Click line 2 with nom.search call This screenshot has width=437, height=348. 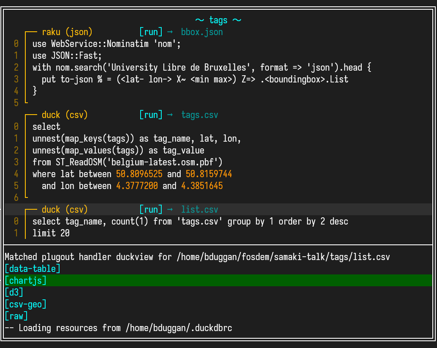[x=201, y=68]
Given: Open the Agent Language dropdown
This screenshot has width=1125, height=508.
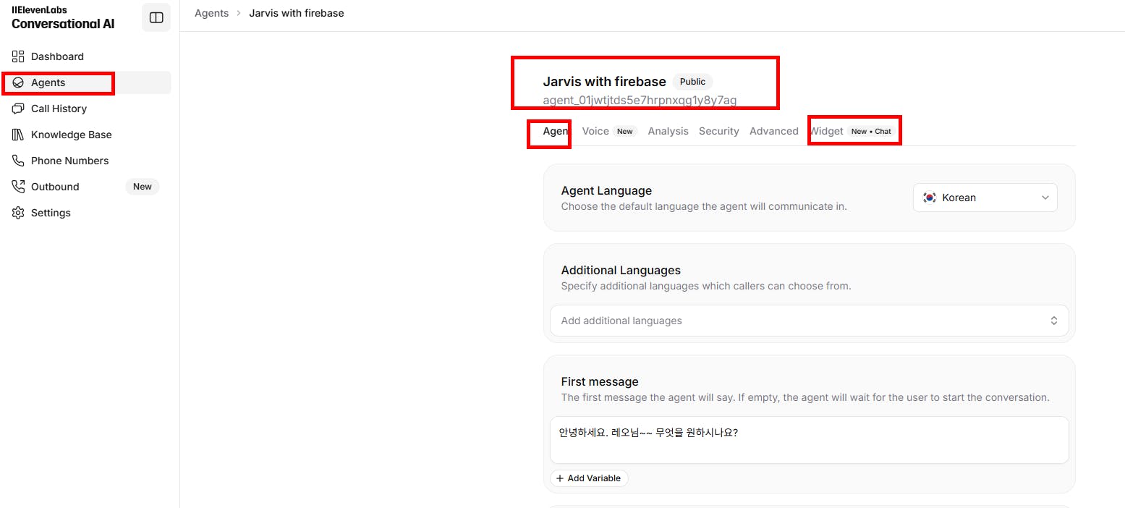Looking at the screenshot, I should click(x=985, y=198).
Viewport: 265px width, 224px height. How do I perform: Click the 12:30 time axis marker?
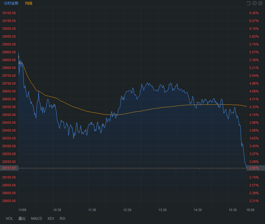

══════

* [Task requirements]:
Reproduce the records above exactly, but only from the line containing "Given: Open the Agent Language dropdown" through the last line, both included, and without any pictures.

* [Exercise answer]:
Given: Open the Agent Language dropdown
This screenshot has width=1125, height=508.
Looking at the screenshot, I should click(x=985, y=198).
Viewport: 265px width, 224px height. How do I perform: Click the 12:30 time axis marker?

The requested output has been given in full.